Spanish physician and surgeon

Manuel Sans Segarra (born 25 April 1943) is a Spanish physician and surgeon who served as Head of Digestive Surgery at Bellvitge University Hospital in Barcelona.

==Medical and academic career==

Sans Segarra studied medicine and surgery at the University of Barcelona. He completed a doctoral thesis on esophageal cancer, which was awarded cum laude.

He later served as Head of Digestive Surgery at Bellvitge University Hospital. He also held academic appointments as an Associate Professor of General and Digestive Surgery at the University of Barcelona.

In 2014, he received the Professional Excellence Award from the Official College of Physicians of Barcelona.

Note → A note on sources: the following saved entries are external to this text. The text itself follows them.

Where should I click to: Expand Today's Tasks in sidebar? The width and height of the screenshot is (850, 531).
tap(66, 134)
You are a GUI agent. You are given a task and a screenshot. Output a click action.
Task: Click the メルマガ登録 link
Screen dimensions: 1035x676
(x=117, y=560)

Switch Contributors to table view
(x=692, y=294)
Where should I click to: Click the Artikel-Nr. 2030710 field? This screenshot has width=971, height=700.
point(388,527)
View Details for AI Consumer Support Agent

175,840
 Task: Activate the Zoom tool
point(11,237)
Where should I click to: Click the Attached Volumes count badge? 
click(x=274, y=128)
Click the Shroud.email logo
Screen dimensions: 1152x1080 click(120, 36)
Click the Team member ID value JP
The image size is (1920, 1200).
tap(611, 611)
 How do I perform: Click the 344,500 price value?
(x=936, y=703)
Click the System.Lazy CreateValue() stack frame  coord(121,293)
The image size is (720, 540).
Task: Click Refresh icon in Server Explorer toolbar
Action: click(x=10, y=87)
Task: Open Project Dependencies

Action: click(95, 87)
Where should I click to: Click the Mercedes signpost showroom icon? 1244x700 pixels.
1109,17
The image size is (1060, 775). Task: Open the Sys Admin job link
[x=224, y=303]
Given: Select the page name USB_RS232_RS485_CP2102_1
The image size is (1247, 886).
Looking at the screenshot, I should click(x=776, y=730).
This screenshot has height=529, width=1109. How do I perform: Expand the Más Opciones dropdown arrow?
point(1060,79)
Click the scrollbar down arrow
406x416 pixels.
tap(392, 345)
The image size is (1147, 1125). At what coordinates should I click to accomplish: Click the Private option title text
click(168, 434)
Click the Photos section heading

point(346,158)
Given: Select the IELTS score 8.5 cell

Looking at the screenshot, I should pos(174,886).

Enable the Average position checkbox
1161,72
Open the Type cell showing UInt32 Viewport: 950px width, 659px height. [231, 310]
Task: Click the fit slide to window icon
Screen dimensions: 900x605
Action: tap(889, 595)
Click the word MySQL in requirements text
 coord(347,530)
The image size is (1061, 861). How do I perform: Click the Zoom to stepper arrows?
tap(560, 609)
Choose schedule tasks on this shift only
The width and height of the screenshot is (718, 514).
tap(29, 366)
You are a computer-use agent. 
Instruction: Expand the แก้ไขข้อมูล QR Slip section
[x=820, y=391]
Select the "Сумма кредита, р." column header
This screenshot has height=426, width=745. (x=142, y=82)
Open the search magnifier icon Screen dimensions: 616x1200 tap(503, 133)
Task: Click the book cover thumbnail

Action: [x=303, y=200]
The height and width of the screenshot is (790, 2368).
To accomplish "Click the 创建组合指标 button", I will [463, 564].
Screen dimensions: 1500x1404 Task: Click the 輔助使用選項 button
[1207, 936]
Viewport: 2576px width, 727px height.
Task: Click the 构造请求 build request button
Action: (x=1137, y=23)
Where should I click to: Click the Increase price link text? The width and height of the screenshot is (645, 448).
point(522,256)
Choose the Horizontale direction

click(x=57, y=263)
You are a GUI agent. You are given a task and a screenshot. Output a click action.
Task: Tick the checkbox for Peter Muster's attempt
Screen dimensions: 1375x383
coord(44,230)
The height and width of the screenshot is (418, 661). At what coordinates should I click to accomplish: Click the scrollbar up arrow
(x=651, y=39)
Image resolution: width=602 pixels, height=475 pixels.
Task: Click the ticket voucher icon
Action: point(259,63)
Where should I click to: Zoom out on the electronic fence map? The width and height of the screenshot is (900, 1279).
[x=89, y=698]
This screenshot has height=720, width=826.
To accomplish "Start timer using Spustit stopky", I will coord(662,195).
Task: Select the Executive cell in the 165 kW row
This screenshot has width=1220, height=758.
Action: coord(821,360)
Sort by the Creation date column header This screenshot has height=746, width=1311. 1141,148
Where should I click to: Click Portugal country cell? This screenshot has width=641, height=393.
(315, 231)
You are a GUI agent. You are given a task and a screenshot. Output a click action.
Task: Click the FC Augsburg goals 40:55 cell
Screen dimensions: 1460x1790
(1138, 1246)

In May 2025, he was admitted as a Numerary Member of the Royal European Academy of Doctors.

== Public activities ==

A 2024 profile published by El Mundo described Sans Segarra in connection with public talks addressing death and immortality. He has also discussed near-death experiences and consciousness in an interview broadcast by RTVE (RNE).

== Research interests ==

According to interviews in Spanish media, Sans Segarra has focused part of his later public work on near-death experiences (NDEs). In these interviews, he has described his interest as emerging from clinical cases involving patients who were resuscitated after cardiac arrest.

In public discussions, he has been associated with views describing a form of consciousness that is not limited to brain activity, which he refers to as “supraconsciousness”.

== Criticism ==

Some authors have cited Sans Segarra in broader critiques of the use of concepts from quantum mechanics in non-physical contexts. These critiques describe such approaches as examples of quantum mysticism and question their scientific basis.

== Selected works ==

- La acigografía en el cáncer de esófago (doctoral thesis, 1976).

- La Supraconciencia Existe: Vida después de la vida. Planeta, 2024. ISBN 978-84-08-29128-2.

- Ego y Supraconsciencia: Buscando el sentido de la vida. Planeta, 2025. ISBN 978-84-08-30740-2.